▶ **YOUR GOAL**
Convert every line of the items below into a JSON list of strings, one string per line, leaving out blank lines.

─── RECORDS PROVIDED

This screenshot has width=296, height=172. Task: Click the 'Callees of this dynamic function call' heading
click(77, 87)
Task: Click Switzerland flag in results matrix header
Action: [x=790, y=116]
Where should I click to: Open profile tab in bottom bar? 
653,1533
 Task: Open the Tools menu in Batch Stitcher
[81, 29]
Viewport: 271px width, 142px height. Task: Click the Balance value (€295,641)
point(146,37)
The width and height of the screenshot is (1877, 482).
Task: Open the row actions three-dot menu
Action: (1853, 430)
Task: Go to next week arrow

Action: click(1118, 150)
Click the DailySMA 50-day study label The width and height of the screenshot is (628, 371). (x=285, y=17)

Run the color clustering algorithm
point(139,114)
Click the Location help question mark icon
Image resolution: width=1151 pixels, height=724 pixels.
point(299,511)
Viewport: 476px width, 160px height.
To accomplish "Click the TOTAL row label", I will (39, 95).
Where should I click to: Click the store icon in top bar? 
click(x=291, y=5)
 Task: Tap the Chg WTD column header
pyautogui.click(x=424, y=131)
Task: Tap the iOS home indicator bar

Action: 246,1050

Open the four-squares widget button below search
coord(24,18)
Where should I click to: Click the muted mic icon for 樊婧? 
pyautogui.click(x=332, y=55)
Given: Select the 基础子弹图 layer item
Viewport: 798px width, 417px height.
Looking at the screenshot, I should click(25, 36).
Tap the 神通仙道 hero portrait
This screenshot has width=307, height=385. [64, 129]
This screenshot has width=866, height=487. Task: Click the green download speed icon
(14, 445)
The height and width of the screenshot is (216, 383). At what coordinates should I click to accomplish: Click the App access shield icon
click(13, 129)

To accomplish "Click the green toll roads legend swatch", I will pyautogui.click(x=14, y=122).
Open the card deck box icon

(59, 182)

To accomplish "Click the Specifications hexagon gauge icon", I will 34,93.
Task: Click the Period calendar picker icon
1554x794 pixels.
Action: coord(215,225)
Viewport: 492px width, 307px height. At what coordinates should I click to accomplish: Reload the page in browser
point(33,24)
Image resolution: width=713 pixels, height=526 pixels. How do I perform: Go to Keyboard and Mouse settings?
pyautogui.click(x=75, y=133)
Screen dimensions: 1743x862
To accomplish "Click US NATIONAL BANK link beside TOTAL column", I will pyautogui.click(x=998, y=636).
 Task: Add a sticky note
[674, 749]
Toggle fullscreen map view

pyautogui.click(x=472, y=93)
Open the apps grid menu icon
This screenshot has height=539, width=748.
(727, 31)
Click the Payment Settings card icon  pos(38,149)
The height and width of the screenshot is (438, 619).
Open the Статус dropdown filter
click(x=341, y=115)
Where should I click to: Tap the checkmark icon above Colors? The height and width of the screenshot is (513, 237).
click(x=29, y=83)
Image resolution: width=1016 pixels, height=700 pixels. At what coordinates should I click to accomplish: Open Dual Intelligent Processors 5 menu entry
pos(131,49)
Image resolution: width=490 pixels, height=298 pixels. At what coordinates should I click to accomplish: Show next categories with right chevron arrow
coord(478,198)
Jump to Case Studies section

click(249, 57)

──────

▶ **FULL ANSWER**
[
  "This screenshot has width=296, height=172. Task: Click the 'Callees of this dynamic function call' heading",
  "click(77, 87)",
  "Task: Click Switzerland flag in results matrix header",
  "Action: [x=790, y=116]",
  "Where should I click to: Open profile tab in bottom bar? ",
  "653,1533",
  " Task: Open the Tools menu in Batch Stitcher",
  "[81, 29]",
  "Viewport: 271px width, 142px height. Task: Click the Balance value (€295,641)",
  "point(146,37)",
  "The width and height of the screenshot is (1877, 482).",
  "Task: Open the row actions three-dot menu",
  "Action: (1853, 430)",
  "Task: Go to next week arrow",
  "Action: click(1118, 150)",
  "Click the DailySMA 50-day study label The width and height of the screenshot is (628, 371). (x=285, y=17)",
  "Run the color clustering algorithm",
  "point(139,114)",
  "Click the Location help question mark icon",
  "Image resolution: width=1151 pixels, height=724 pixels.",
  "point(299,511)",
  "Viewport: 476px width, 160px height.",
  "To accomplish \"Click the TOTAL row label\", I will (39, 95).",
  "Where should I click to: Click the store icon in top bar? ",
  "click(x=291, y=5)",
  " Task: Tap the Chg WTD column header",
  "pyautogui.click(x=424, y=131)",
  "Task: Tap the iOS home indicator bar",
  "Action: 246,1050",
  "Open the four-squares widget button below search",
  "coord(24,18)",
  "Where should I click to: Click the muted mic icon for 樊婧? ",
  "pyautogui.click(x=332, y=55)",
  "Given: Select the 基础子弹图 layer item",
  "Viewport: 798px width, 417px height.",
  "Looking at the screenshot, I should click(25, 36).",
  "Tap the 神通仙道 hero portrait",
  "This screenshot has width=307, height=385. [64, 129]",
  "This screenshot has width=866, height=487. Task: Click the green download speed icon",
  "(14, 445)",
  "The height and width of the screenshot is (216, 383). At what coordinates should I click to accomplish: Click the App access shield icon",
  "click(13, 129)",
  "To accomplish \"Click the green toll roads legend swatch\", I will pyautogui.click(x=14, y=122).",
  "Open the card deck box icon",
  "(59, 182)",
  "To accomplish \"Click the Specifications hexagon gauge icon\", I will 34,93.",
  "Task: Click the Period calendar picker icon",
  "1554x794 pixels.",
  "Action: coord(215,225)",
  "Viewport: 492px width, 307px height. At what coordinates should I click to accomplish: Reload the page in browser",
  "point(33,24)",
  "Image resolution: width=713 pixels, height=526 pixels. How do I perform: Go to Keyboard and Mouse settings?",
  "pyautogui.click(x=75, y=133)",
  "Screen dimensions: 1743x862",
  "To accomplish \"Click US NATIONAL BANK link beside TOTAL column\", I will pyautogui.click(x=998, y=636).",
  " Task: Add a sticky note",
  "[674, 749]",
  "Toggle fullscreen map view",
  "pyautogui.click(x=472, y=93)",
  "Open the apps grid menu icon",
  "This screenshot has height=539, width=748.",
  "(727, 31)",
  "Click the Payment Settings card icon  pos(38,149)",
  "The height and width of the screenshot is (438, 619).",
  "Open the Статус dropdown filter",
  "click(x=341, y=115)",
  "Where should I click to: Tap the checkmark icon above Colors? The height and width of the screenshot is (513, 237).",
  "click(x=29, y=83)",
  "Image resolution: width=1016 pixels, height=700 pixels. At what coordinates should I click to accomplish: Open Dual Intelligent Processors 5 menu entry",
  "pos(131,49)",
  "Image resolution: width=490 pixels, height=298 pixels. At what coordinates should I click to accomplish: Show next categories with right chevron arrow",
  "coord(478,198)",
  "Jump to Case Studies section",
  "click(249, 57)"
]